Rendered into Persian by Reza Amirrahimi, the book has been published by Now Publications.
In this classic work, one of the greatest mathematicians of the twentieth century explores the analogies between computing machines and the living human brain.
Von Neumann, whose many contributions to science, mathematics, and engineering include the basic organizational framework at the heart of today's computers, concludes that the brain operates both digitally and analogically, but also has its own peculiar statistical language.
In his foreword to this new edition, Ray Kurzweil, a futurist famous in part for his own reflections on the relationship between technology and intelligence, places von Neumann's work in a historical context and shows how it remains relevant today.
Von Neumann was a mathematician who made major contributions to a vast range of fields, including set theory, functional analysis, quantum mechanics, continuous geometry, economics and game theory,and computer science.

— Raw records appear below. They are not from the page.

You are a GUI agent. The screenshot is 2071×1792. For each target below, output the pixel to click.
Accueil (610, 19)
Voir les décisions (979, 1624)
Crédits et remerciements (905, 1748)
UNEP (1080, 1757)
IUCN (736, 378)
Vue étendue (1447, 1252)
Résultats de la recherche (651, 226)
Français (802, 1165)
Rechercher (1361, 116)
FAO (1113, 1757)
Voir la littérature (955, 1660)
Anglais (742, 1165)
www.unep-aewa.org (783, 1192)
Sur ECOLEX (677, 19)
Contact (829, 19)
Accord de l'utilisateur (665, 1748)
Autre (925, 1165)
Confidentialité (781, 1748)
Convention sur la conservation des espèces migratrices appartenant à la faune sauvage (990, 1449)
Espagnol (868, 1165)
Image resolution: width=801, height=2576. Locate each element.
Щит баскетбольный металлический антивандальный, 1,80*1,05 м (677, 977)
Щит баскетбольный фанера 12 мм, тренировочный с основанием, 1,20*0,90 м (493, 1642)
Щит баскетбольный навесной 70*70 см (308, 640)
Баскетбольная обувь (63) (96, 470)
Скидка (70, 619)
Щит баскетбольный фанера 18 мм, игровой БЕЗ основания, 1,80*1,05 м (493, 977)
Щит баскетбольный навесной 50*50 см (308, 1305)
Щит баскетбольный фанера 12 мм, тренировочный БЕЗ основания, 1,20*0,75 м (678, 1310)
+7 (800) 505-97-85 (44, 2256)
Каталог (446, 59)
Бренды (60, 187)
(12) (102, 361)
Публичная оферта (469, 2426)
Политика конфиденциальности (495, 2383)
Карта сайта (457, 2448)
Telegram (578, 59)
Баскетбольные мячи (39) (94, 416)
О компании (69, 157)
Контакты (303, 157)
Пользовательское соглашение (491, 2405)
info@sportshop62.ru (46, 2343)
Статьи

He is generally regarded as one of the foremost mathematicians of the 20th century.
Most notably, von Neumann was a pioneer in the application of operator theory to quantum mechanics,a principal member of the Manhattan Project and the Institute for Advanced Study in Princeton, and a key figure in the development of game theory and the concepts of cellular automata and the universal constructor.
Along with Edward Teller and Stanislaw Ulam, von Neumann worked out key steps in the nuclear physics involved in thermonuclear reactions and the hydrogen bomb.